Brüssel kann dem Comecon heute nur noch wenig bieten

Moskau meint es ernst. Zwei Wochen nachdem Sowjetpremier Kossygin den luxemburgischen Außenminister Thorn davon in Kenntnis gesetzt hatte, daß der Rat für gegenseitige Wirtschaftshilfe (RGW) seinen Generalsekretär Fadjejew zur Kontaktaufnahme mit der Europäischen Gemeinschaft ermächtigt habe, ließ Moskaus Botschaft in Kopenhagen jetzt den Emissär des osteuropäischen Wirtschaftsblocks im dänischen Außenministerium anmelden. Die Dänen, im zweiten Halbjahr 1973 mit dem Vorsitz im EG-Ministerrat betraut, sagten zu. Der Termin für das Gespräch ist allerdings noch offen ebenso wie die Frage, ob Außenminister Andersen, der alle Brüsseler Strapazen an seinen Kollegen Nörregaard vom Außenhandelsressort abgetreten hat, mit dem Mann aus dem Osten selbst reden wird.
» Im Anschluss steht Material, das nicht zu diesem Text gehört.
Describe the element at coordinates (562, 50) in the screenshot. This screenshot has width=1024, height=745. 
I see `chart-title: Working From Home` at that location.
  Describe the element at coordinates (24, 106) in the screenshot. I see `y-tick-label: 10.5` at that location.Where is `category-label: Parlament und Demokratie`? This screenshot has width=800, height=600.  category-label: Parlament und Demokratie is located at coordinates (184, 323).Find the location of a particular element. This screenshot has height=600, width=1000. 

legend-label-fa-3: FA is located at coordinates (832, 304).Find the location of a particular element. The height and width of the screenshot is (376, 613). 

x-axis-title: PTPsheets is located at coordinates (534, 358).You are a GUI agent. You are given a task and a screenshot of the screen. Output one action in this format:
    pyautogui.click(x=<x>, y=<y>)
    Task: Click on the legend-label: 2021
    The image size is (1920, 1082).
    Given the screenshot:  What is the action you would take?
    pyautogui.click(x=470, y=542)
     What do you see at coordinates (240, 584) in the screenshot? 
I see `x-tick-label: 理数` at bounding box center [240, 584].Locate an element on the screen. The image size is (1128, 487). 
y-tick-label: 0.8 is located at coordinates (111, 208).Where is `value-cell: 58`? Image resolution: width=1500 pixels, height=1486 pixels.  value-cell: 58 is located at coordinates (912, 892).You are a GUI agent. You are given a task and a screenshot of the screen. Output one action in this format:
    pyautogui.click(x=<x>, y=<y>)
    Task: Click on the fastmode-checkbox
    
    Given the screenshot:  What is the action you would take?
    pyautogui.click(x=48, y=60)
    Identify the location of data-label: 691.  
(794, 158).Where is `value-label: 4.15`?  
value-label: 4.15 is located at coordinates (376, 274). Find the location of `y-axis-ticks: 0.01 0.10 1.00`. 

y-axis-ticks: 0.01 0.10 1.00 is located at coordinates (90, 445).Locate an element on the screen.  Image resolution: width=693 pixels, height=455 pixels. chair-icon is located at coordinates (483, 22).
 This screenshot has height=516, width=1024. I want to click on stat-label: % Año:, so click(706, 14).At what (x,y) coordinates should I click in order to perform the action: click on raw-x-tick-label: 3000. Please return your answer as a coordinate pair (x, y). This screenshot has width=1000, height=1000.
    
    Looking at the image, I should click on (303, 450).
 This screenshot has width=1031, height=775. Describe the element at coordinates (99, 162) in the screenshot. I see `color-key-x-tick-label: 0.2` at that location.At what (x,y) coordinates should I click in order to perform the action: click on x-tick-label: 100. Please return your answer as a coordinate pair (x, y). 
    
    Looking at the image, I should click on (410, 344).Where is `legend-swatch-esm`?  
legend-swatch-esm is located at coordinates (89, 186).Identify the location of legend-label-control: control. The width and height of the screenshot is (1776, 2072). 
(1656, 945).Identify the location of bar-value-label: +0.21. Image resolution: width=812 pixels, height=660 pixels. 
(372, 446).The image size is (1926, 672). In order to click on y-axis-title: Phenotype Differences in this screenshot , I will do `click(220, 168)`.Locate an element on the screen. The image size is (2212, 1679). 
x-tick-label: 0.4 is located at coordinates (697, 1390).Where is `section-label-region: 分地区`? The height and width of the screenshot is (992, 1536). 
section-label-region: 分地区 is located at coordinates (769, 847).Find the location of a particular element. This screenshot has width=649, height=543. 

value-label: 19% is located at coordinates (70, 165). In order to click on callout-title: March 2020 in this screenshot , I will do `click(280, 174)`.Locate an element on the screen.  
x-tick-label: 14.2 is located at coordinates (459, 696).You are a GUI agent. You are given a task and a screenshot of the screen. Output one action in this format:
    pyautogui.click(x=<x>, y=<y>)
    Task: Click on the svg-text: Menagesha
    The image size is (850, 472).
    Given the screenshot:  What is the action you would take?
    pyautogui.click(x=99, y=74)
In Brüssel werden unterdes Befürchtungen laut, daß in den Unterredungen zwischen Vertretern der Gemeinschaft und dem RGW-Generalsekretär schon bald der Gesprächsstoff ausgehen könnte. Solche Ahnungen nährte auch der Luxemburger Thorn nach seiner Rückkehr aus Moskau: "Da wird noch nicht verhandelt, da werden zunächst nur Fragen gestellt – auch von uns." Mehr könnte der RGW-Generalsekretär kaum tun. Im Gegensatz zur Europäischen Gemeinschaft verfügt der Rat für gegenseitige Wirtschaftshilfe über keinerlei außenwirtschaftliche Zuständigkeit. Verhandlungen mit Drittländern kann er nicht führen. Seine Entscheidungen haben für die Mitgliedstaaten keinen verbindlichen Charakter.

Die EG-Mitgliedstaaten haben dagegen seit dem 1. Januar dieses Jahres die volle Zuständigkeit für die Handelspolitik an Brüssel abgetreten. Die im Dezember 1969 vom Ministerrat aus politischer Rücksichtnahme gegenüber Osteuropa verfügte dreijährige Schonfrist, in der noch bilaterale Handelsverträge abgeschlossen werden konnten, ist abgelaufen. Tatsächlich wirksam wird die neue Regelung aber erst, wenn die noch bestehenden Handelsverträge, die durchweg bis Ende 1974 gelten, ausgelaufen sind. Das allerdings kann sich noch über Jahre hinziehen; denn die Verträge einfach zu verlängern ist jederzeit möglich, "solange sie kein Hindernis für die gemeinsame Handelspolitik darstellen", wie es in der Ratsentscheidung von 1969 heißt.

Da aber schon jetzt im Handel mit den osteuropäischen Ländern etwa 80 Prozent des Warenverkehrs liberalisiert sind, bliebe, wenn Brüssel einmal von seiner handelspolitischen Zuständigkeit wirklich Gebrauch machen kann, für die Bürokraten keine nennenswerte Betätigungsmöglichkeit mehr auf diesem Feld.

Nach dem EWG-Vertrag fallen an die Gemeinschaft nämlich nur die Kompetenzen für die klassischen Instrumente der Handelspolitik wie Zölle und Kontingente. Daß sich der Schwerpunkt außenwirtschaftlicher Überlegungen einmal auf Fragen der industriellen Kooperation, gemeinsamer Projekte der Verkehrs- und Energiepolitik sowie der Kredit- und Finanzierungsbedingungen verlagern könnte, hatte man bei der Abfassung des EWG-Vertrages noch nicht geahnt. Aus dieser Lücke im EWG-Vertrag droht der gemeinsamen Handelspolitik gegenüber Osteuropa Gefahr. Doch die EG-Mitgliedstaaten scheinen darüber keineswegs beunruhigt zu sein.

Bereits Ende des vergangenen Jahres wies die Europäische Kommission in einem Memorandum an den Rat auf die Notwendigkeit hin, den Komplex der wirtschaftlichen Kooperation in die gemeinschaftliche Handelspolitik einzubeziehen. In dem unter der Federführung des damals noch für die Handelspolitik zuständigen Kommissars Dahrendorf entstandenen Memorandum wurde klipp und klar verlangt: "Es muß gesichert sein, daß die Gemeinschaftsinstanzen automatisch befaßt werden, sobald sich derartige Fragen im Kontakt zwischen Mitgliedstaaten und Staatshandelsländern ergeben."